(What is expected): Set down, exactly as they stand, the lines from the one containing "868x488 pixels." through the last line of the records below, leaving every picture out.

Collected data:

◆ ◆ ◆ ◆ ◆ ◆ ◆

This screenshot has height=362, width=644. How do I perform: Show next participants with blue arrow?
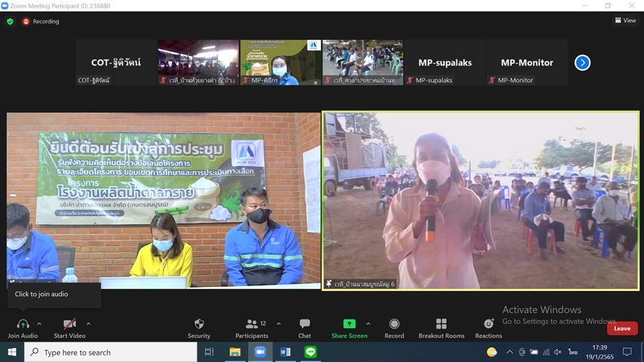pos(582,63)
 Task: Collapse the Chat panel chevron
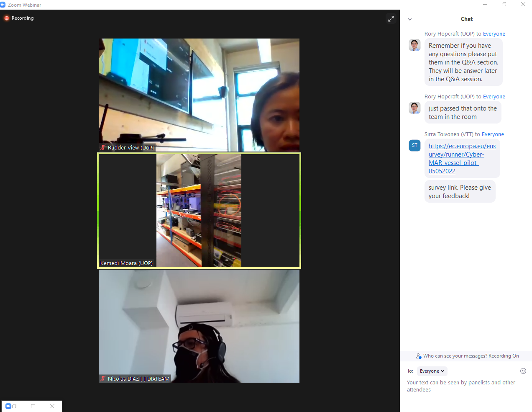pyautogui.click(x=410, y=19)
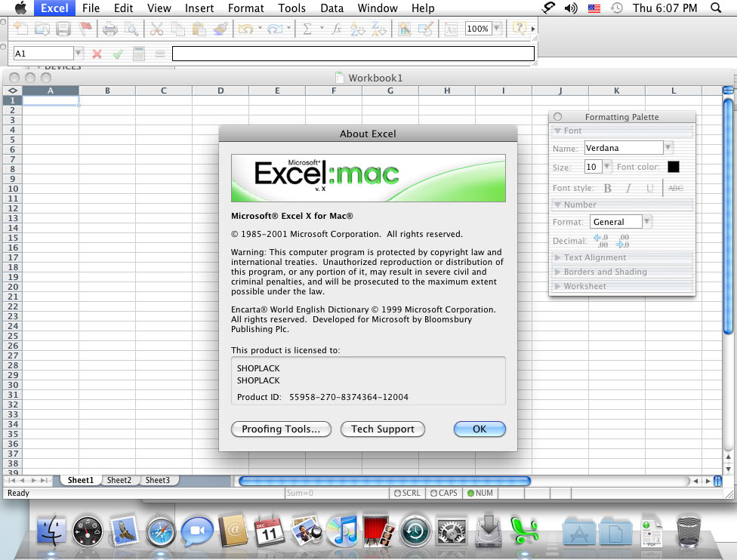Image resolution: width=737 pixels, height=560 pixels.
Task: Click the Proofing Tools button
Action: click(281, 429)
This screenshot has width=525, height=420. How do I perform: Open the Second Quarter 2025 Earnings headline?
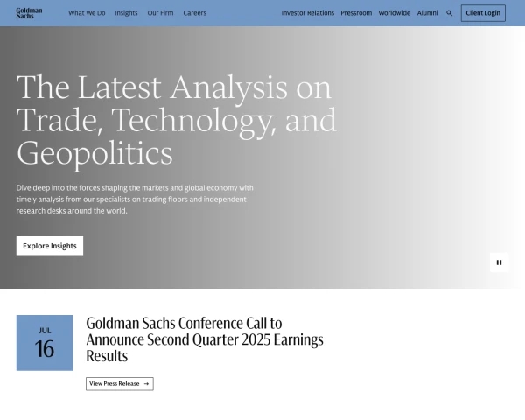click(205, 340)
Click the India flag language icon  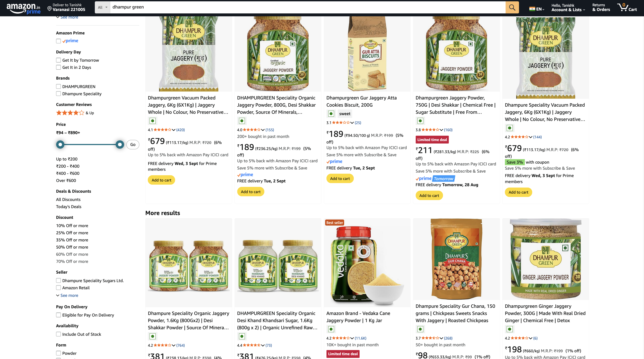click(532, 9)
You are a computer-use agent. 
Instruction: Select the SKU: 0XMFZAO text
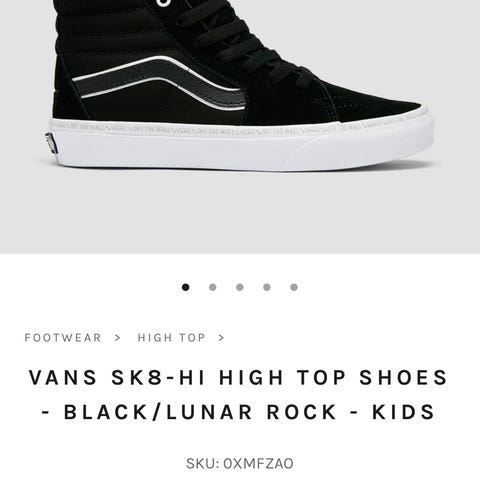click(240, 463)
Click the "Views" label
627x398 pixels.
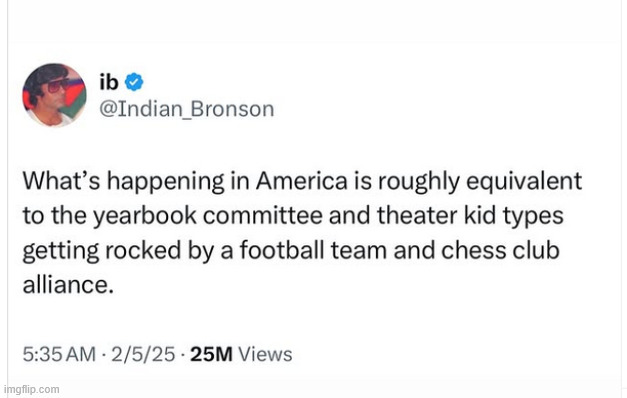click(265, 354)
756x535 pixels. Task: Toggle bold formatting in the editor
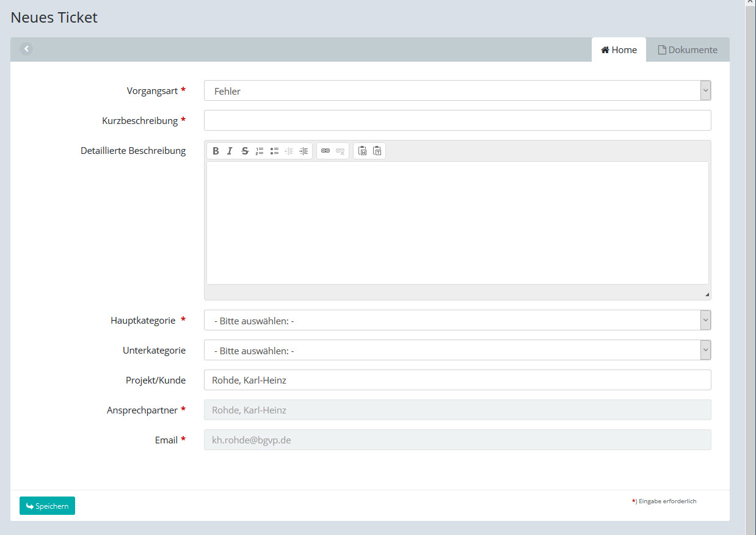point(216,151)
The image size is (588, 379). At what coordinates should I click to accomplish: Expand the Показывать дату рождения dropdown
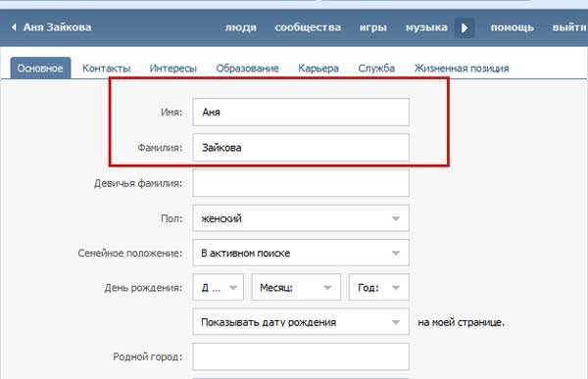coord(301,322)
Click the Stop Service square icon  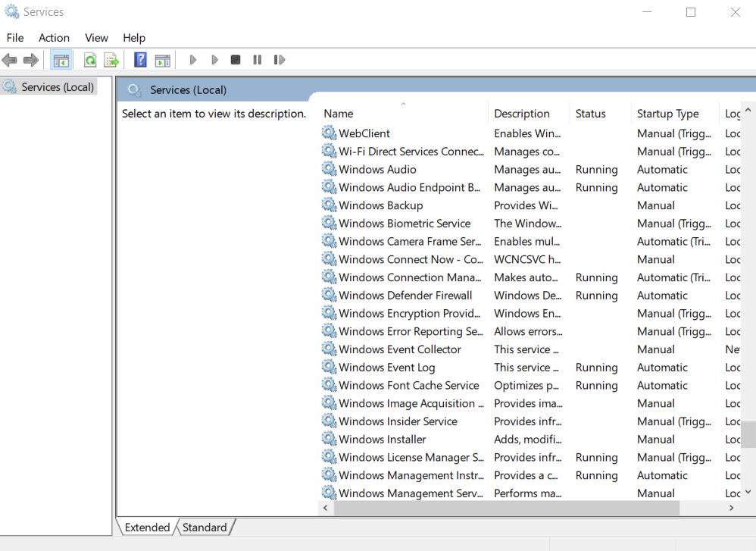(x=236, y=60)
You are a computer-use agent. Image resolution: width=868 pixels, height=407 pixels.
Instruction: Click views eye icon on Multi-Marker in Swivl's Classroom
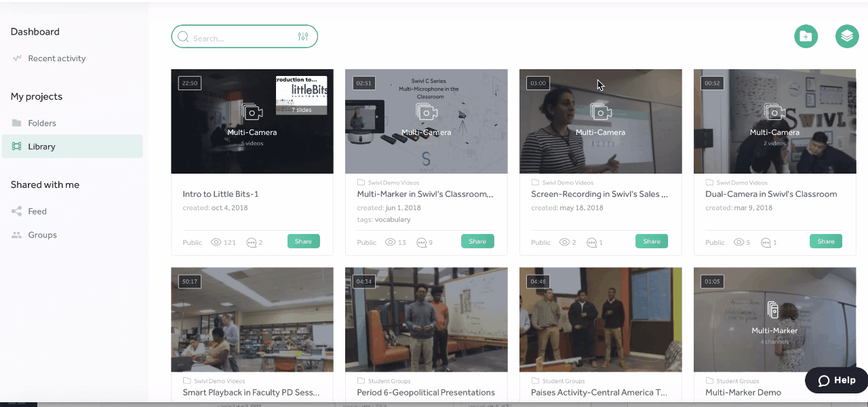click(x=391, y=242)
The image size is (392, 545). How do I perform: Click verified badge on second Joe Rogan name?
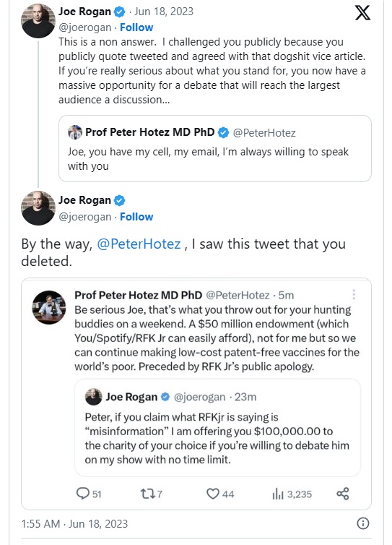[x=119, y=200]
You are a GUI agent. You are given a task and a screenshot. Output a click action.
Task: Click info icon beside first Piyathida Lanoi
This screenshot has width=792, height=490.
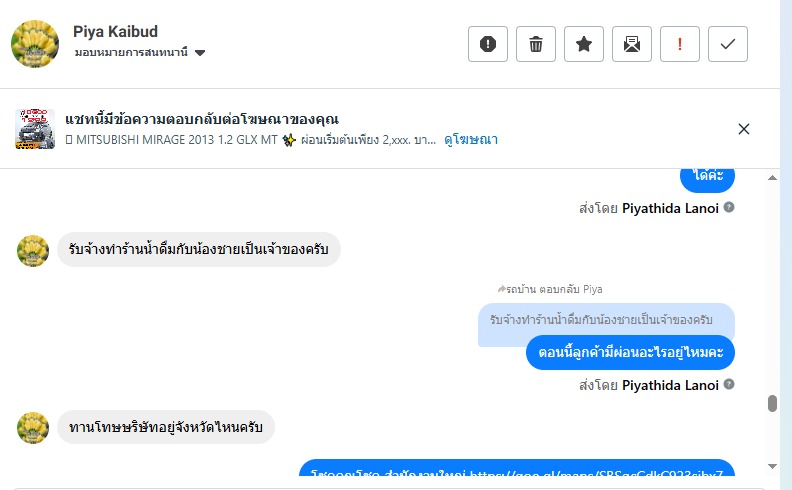(729, 208)
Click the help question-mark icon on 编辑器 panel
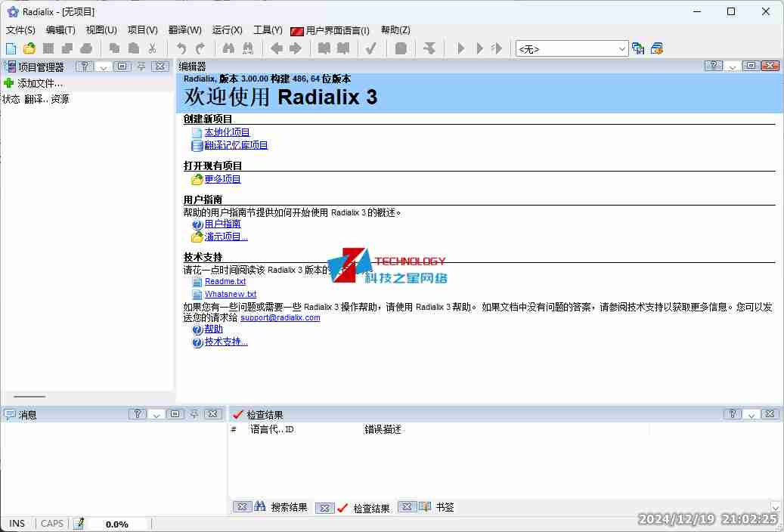This screenshot has height=532, width=784. pyautogui.click(x=712, y=66)
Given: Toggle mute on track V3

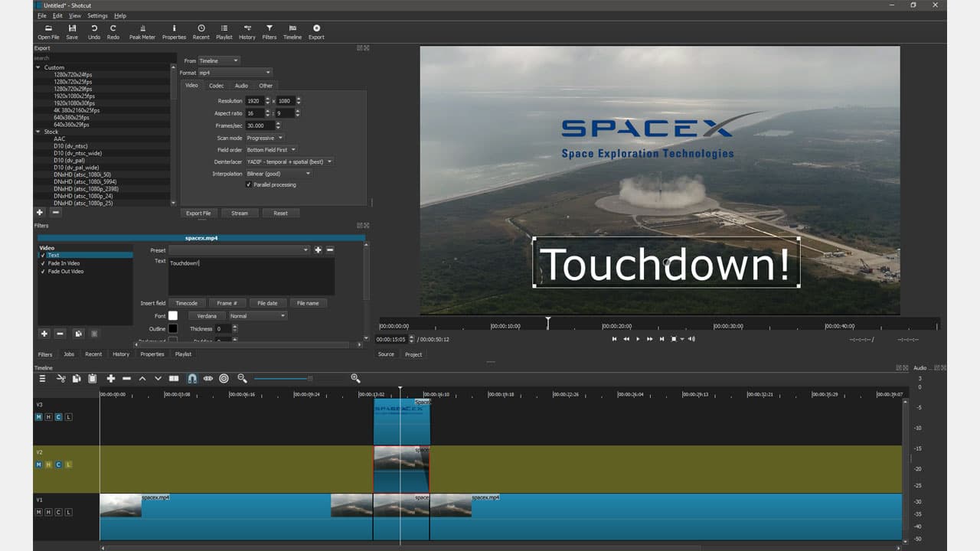Looking at the screenshot, I should tap(38, 417).
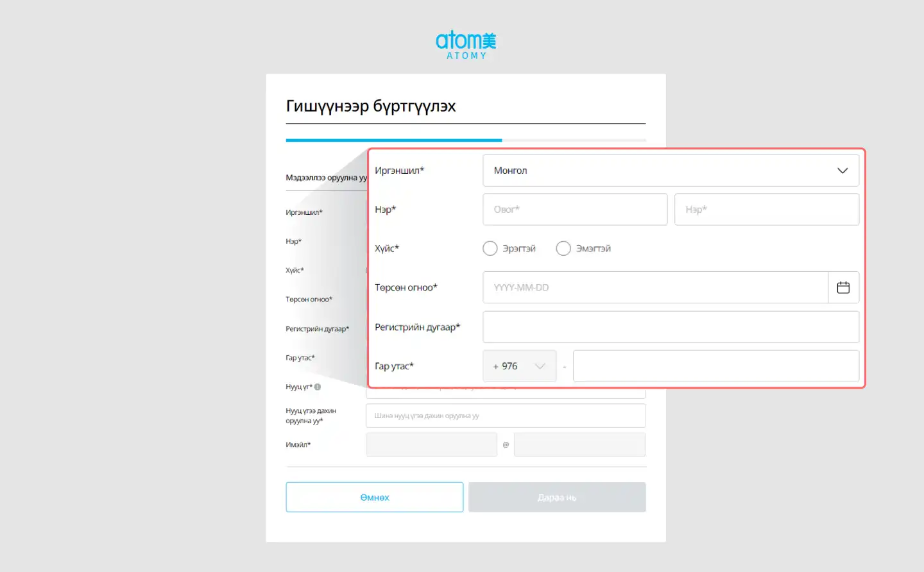Focus the YYYY-MM-DD birth date field
The height and width of the screenshot is (572, 924).
(x=655, y=287)
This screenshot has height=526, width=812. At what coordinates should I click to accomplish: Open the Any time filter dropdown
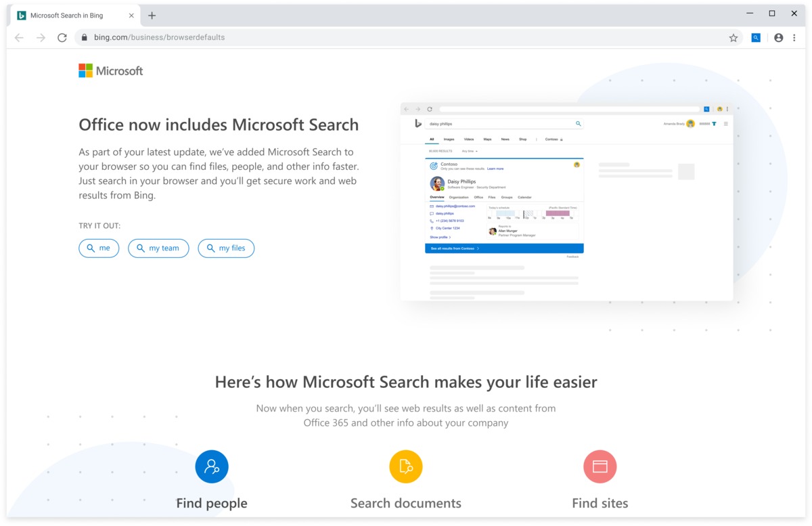click(x=469, y=151)
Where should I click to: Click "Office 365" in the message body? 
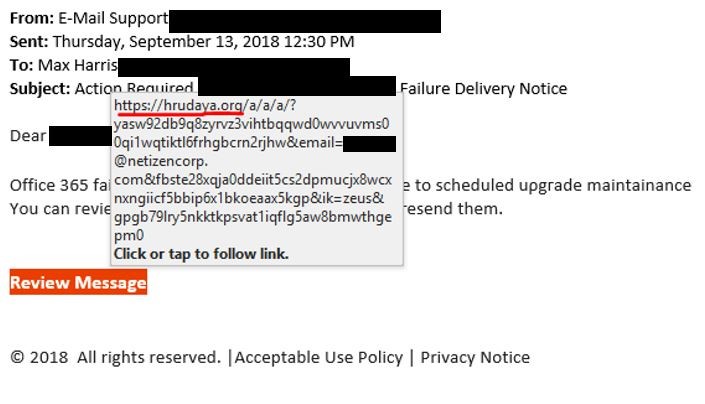45,185
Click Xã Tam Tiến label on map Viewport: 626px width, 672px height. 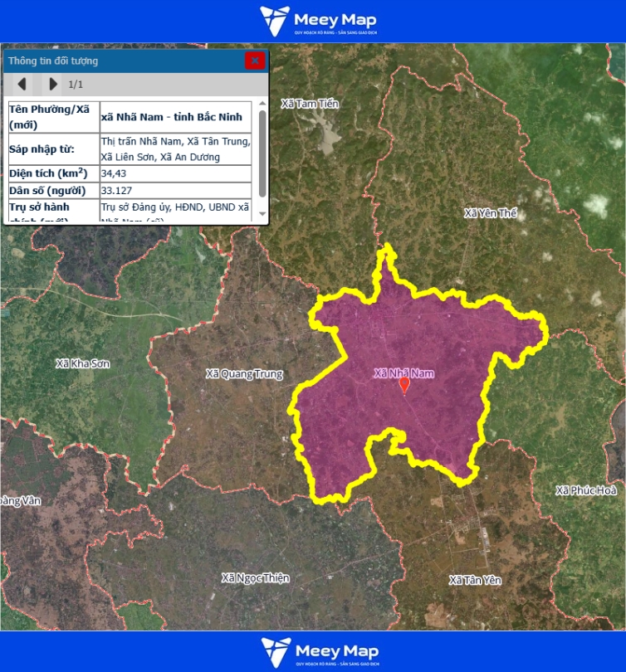click(x=310, y=104)
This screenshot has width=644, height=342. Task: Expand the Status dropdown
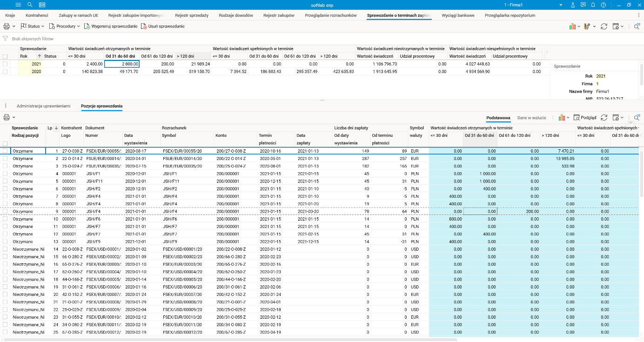[x=33, y=27]
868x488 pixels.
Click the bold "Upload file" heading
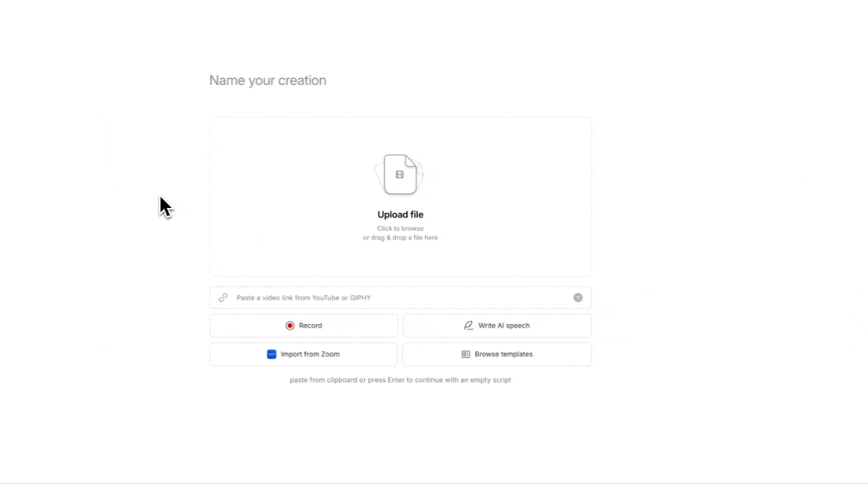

◆ ◆ ◆ ◆ ◆ ◆ ◆

(Response to this exercise):
868x488 pixels.
Click the bold "Upload file" heading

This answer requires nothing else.